Sur la face B, les Melvins partent tout autant en vrille. Le grandiose « Working The Ditch » se construit autour d’un riff massif sur lequel on bloque des mesures durant. Le chant s’entortille, se gave progressivement d’effets improbables pendant que l’on patauge dans une orgie de larsens et qu’une coulée de perturbations électroniques s’abat sur nos pauvres caboches :
« It was a dark time for us
the whole goddamn godless world
for now or with the other
I never liked so much »
Buzz, évoque-t-il la pandémie que l’on vient péniblement de traverser ou autre chose ? Selon lui, le monde d’après serait tout aussi pourri que le monde d’avant, si ce n’est plus ? La grande faucheuse*** que l’on voit sur la pochette (tons oranges) illustrerait-elle ce titre en particulier ? Il faudrait demander à sa femme, Mackie Osborne, une fois de plus responsable de l’artwork, mais on n’a plus le temps de se poser des questions : le morceau suivant vient de commencer, et il s’agit du plus zarbe de l’album. « She’s Got Weird Arms » est authentiquement mélodique, quasiment pop dans l’âme, mais étrangement foutu, comme s’il tournait à l’envers, s’articulant dans le mauvais sens pour mieux remonter dans le temps. Il n’en reste pas moins que c’est le morceau préféré de la succulente Taylor Swift (qui a choisi la même date de sortie pour son sublime The Tortured Poets Department : le 19 avril ! Il n’y a décidément pas de hasard), une sucrerie véritable dont on aura bien du mal à se dépêtrer. Des convulsions guitaristiques hallucinatoires viennent également égailler « Allergic To Food » – revoici les paluches de Gary Chester en pleine action ! –, un morceau plein de jus qui devrait vite emballer les amateurs des Butthole… Surfers. Et je sais qu’ils sont nombreux dans la salle, les petits coquins ! Il ne reste plus qu’un titre à décortiquer, et même si « Smiler » se positionne comme étant la composition la plus classique de cette nouvelle livraison, il sera impossible d’y résister.
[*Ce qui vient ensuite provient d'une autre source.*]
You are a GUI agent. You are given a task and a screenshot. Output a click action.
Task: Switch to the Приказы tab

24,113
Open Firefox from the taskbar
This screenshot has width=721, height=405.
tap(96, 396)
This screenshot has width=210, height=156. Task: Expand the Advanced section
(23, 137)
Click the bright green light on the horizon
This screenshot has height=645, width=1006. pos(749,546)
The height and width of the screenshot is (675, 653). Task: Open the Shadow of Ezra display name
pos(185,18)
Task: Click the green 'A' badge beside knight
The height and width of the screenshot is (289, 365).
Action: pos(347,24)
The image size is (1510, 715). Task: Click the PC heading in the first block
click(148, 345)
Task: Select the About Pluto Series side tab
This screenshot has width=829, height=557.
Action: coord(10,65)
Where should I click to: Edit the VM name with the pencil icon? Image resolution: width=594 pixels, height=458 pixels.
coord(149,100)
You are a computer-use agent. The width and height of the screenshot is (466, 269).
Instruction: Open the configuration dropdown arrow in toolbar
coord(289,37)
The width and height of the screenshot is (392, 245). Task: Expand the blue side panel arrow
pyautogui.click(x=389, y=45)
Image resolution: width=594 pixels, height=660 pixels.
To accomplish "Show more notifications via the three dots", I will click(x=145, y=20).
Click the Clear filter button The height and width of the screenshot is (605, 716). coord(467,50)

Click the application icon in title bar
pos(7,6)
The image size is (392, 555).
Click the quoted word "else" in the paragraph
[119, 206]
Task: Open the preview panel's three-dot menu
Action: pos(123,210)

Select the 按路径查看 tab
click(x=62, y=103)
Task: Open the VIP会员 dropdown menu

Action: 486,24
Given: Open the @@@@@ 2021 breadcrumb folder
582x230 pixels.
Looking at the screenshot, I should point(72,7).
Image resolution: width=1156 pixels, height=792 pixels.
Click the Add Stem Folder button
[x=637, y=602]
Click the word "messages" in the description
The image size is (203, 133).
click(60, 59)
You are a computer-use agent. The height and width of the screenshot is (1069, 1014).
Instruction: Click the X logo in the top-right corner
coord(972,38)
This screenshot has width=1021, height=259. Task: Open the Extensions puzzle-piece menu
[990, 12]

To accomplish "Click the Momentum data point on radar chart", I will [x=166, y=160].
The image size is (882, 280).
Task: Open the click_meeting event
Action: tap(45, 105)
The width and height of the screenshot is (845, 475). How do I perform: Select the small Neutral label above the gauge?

Là encore, les guitares s’affolent, les deux batteries s’excitent l’une l’autre, la basse offre un groove lubrique, et les cris de ralliement de Buzz permettent de (nous) finir en beauté. Puis de nous vautrer sur le dos, comblés. Tu veux une clope ?
Avec « Smiler » – les effets d’une certaine drogue qui détend les sphincters ? –, nous ne parlerons pas de point d’orgue de l’album, puisque Tarantula Heart regorge de trouvailles, d’autres points culminants et d’excentricités jouissives, mais terminer le disque par un morceau hyper efficace qui aurait fait un opener idéal (simultanément, n’importe quel autre groupe normalement constitué aurait décidé de faire figurer l’épique « Pain Equals Funny » en toute fin de parcours) nous permet de nous rappeler qu’il n’y a jamais de logique avec les Melvins, que rien n’est prévisible, écrit à l’avance. Jamais Dale et Buzz n’ont connu la routine en quarante ans de vie commune, et c’est certainement grâce à ces prises de risques incongrues et ce besoin permanent d’expérimenter / créer / se réinventer / se surprendre qu’ils continuent encore aujourd’hui de faire de la musique ensemble, de nous procurer du plaisir sur scène comme à la maison.
Mieux qu’une formidable réussite, Tarantula Heart s’avère être une véritable libération pour un groupe qui, après quatre décennies d’une activité incessante, reste aussi pertinent qu’à la première heure****. Un groupe qui se permet d’innover tout en se répétant ; malgré les nouveaux territoires explorés, on sait d’emblée que l’on est en train d’écouter les Melvins. Lorsque sera venue l’heure de tirer le bilan, Tarantula Heart se placera sans forcer tout en haut du panier des meilleurs disques des Melvins, avec… vos quatre autres préférés, que vous citerez vous-mêmes ici, pour vous votre plus grande satisfaction ! Allez, pour ma part, le couteau sous la gorge, je dirais : Stoner Witch, Houdini, Ozma, (A) Senile Animal et donc, désormais, Tarantula Heart pour la quinte flush royale. Ce dernier pourrait même bientôt se faufiler jusqu’à la troisième place…
Plus que jamais : LISTEN TO THE MELVINS!
Bil Nextclues
* Intéressant de constater que Lorax a été la seule et unique (à moins que je n’oublie quelqu’un ?) fille à un jour faire partie des Melvins. Buzz et Dale seraient-ils de gros misogynes ? Je peux vous garantir que ce n’est pas le cas… mais j’ai aussi ma petite idée sur les raisons de ce choix de ne tourner qu’entre mecs. Là aussi, l’instinct de préservation prédomine : le vieux cliché qui consiste à dire qu’une fille, dans un groupe, est toujours source d’emmerdes se vérifie malheureusement trop souvent. Le problème, ce n’est pas tellement la fille, ce sont les mecs qui, lors de tournées interminables, ne sont obnubilés que par une seule chose : faire usage de leur bite.
** Seulement à la 6ème ou 7ème écoute, en streaming, je me suis rendu compte que ce titre se prolongeait de façon inhabituelle… il est tellement bien gaulé qu’on le sent pas passer !
*** Elle rappellera celle qui se trouvait sur un album solo de Dale Crover dont le titre devrait ravir les amateurs d’allitérations : The Fickle Finger Of Fate.
**** Est-il nécessaire de rappeler que les Melvins, à leurs débuts, étaient sans pareil ? Qu’ils faisaient figure d’extraterrestres lorsqu’ils ont débarqué avec leur espèce de heavy metal tordu, super lent, lourd, répétitif et loud as fuck?